The point in this discussion is not whether Cardinal Nicholas of Cusa was or was not a man of faith. The point is rather that it was almost natural for excellent minds to fall back upon pagan premises, since they were repelled by certain tenets of the Christianity they otherwise professed. We saw that one of these tenets was the immortality of the soul, which Pomponazzi denied philosophically but still professed as a Christian. The doctrine of the Incarnation was another hard-to-swallow tenet, as it necessitated a certain degree of anthropomorphization of God, which would limit him and deny his infinity. The importance of faith as the cornerstone of religion was also distasteful because it blocked the free movement of reason, and of science in particular.
What we have called the pagan thrust is the ambition of many thinkers, past and present, to remove these obstructions and to formulate a natural religion, as it came to be called. And where is this natural religion to be found ready-made if not in pagan antiquity, where the sages had repudiated the Homeric pantheon, relegated the gods to a position of inaction and indifference, and endowed the natural forces with philosophical tags so that there could be no question of faith in an impersonal cosmos?

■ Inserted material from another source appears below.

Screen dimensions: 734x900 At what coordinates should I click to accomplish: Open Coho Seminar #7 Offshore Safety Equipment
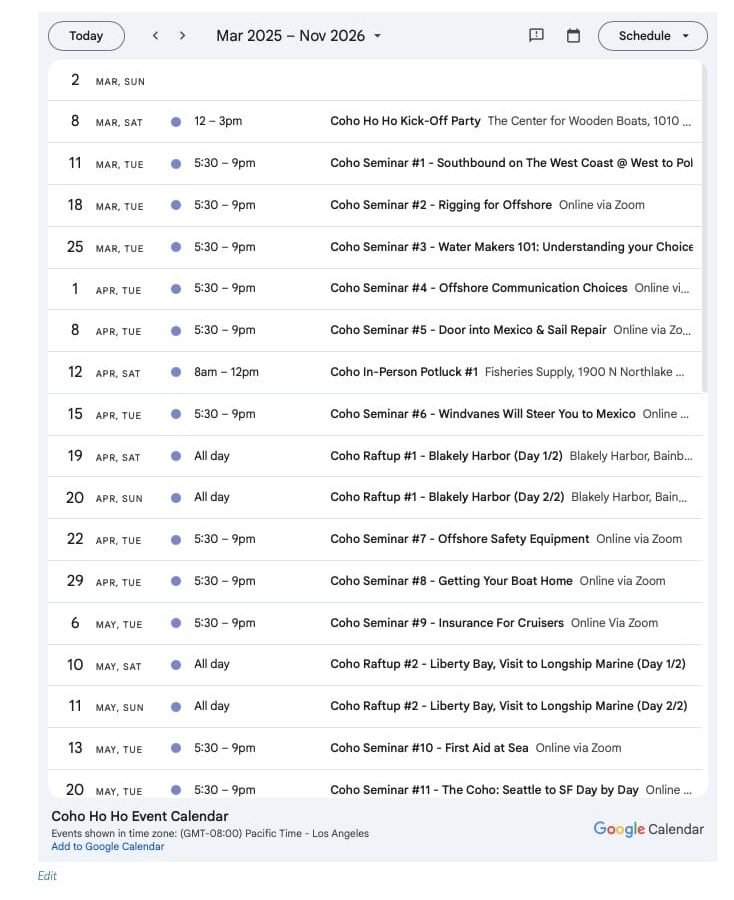[x=459, y=539]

The success of the pagan revival was stupendous, whether in the studies of the occult or of wisdom. We must look for the root of this success in the relentless efforts of so many thinkers not only to unearth ancient writings but also to formulate arguments against the Christian religion. Pagan speculation itself was supported by prestigious doctrines of the Orient, which display a spectacular and attractive variety of arguments grounded in pantheism, Gnosticism, and atomism. These Eastern doctrines are not just philosophies: they are worldviews, speculative but also lived visions --- religions, ethics, and epistemology in one. This makes them full-fledged rivals of Christianity.